Problem statement >> Pictures are not part of the answer. Return the lines from the one containing "Task: Toggle Enable GPU Instancing checkbox" through the end of the data, both included, exactly as they appear.

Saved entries
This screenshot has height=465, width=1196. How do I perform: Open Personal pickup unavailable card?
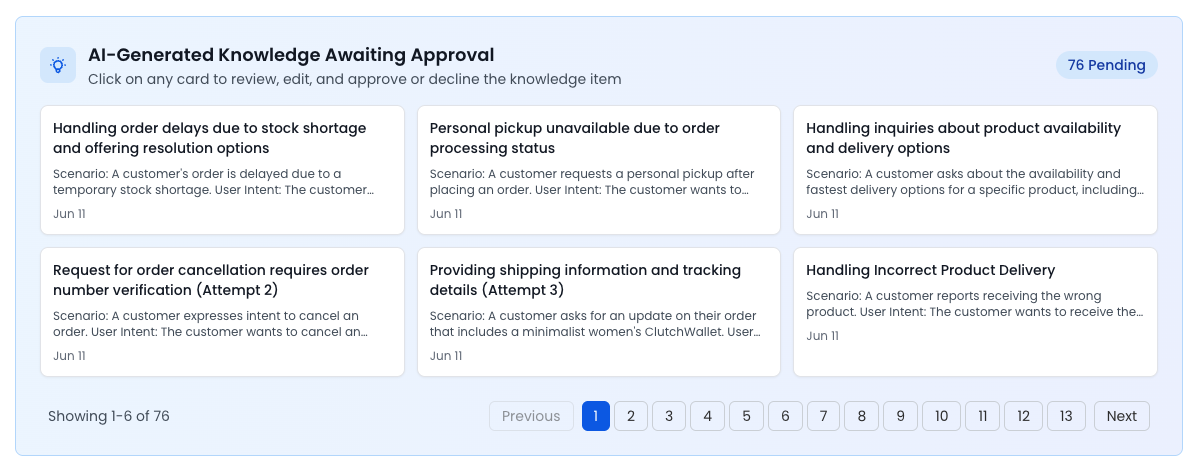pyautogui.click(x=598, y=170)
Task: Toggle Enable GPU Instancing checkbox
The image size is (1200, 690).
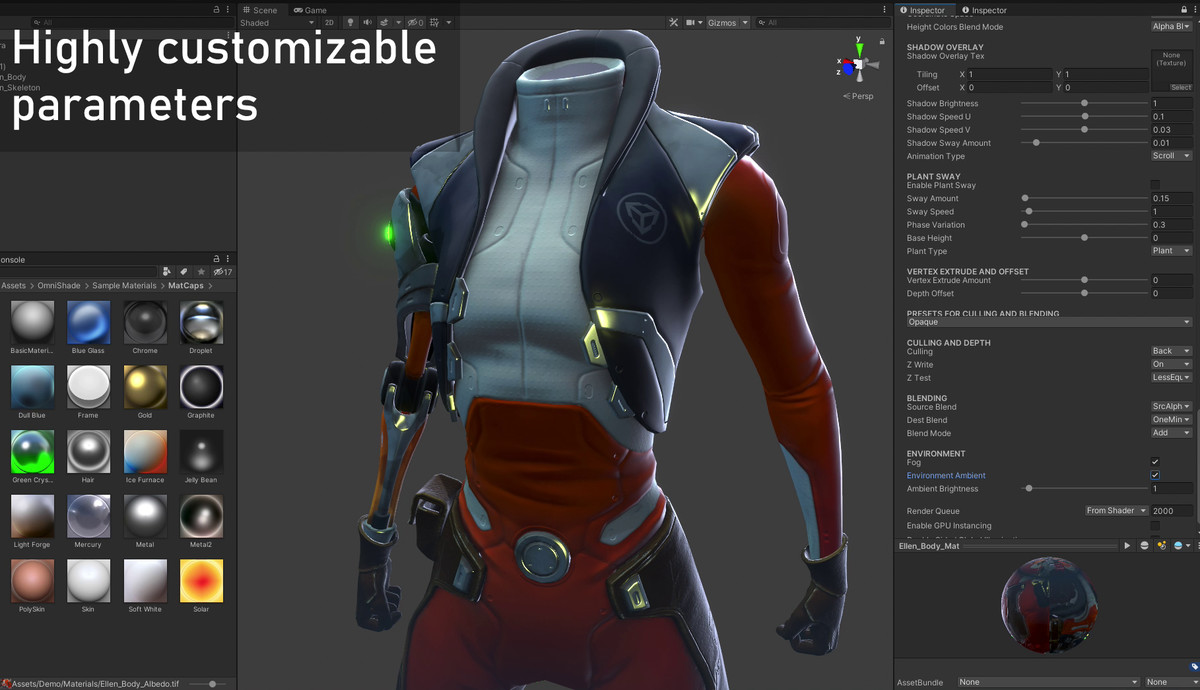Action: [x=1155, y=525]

Answer space >>
Task: Toggle Enable GPU Instancing checkbox
The image size is (1200, 690).
Action: [x=1155, y=525]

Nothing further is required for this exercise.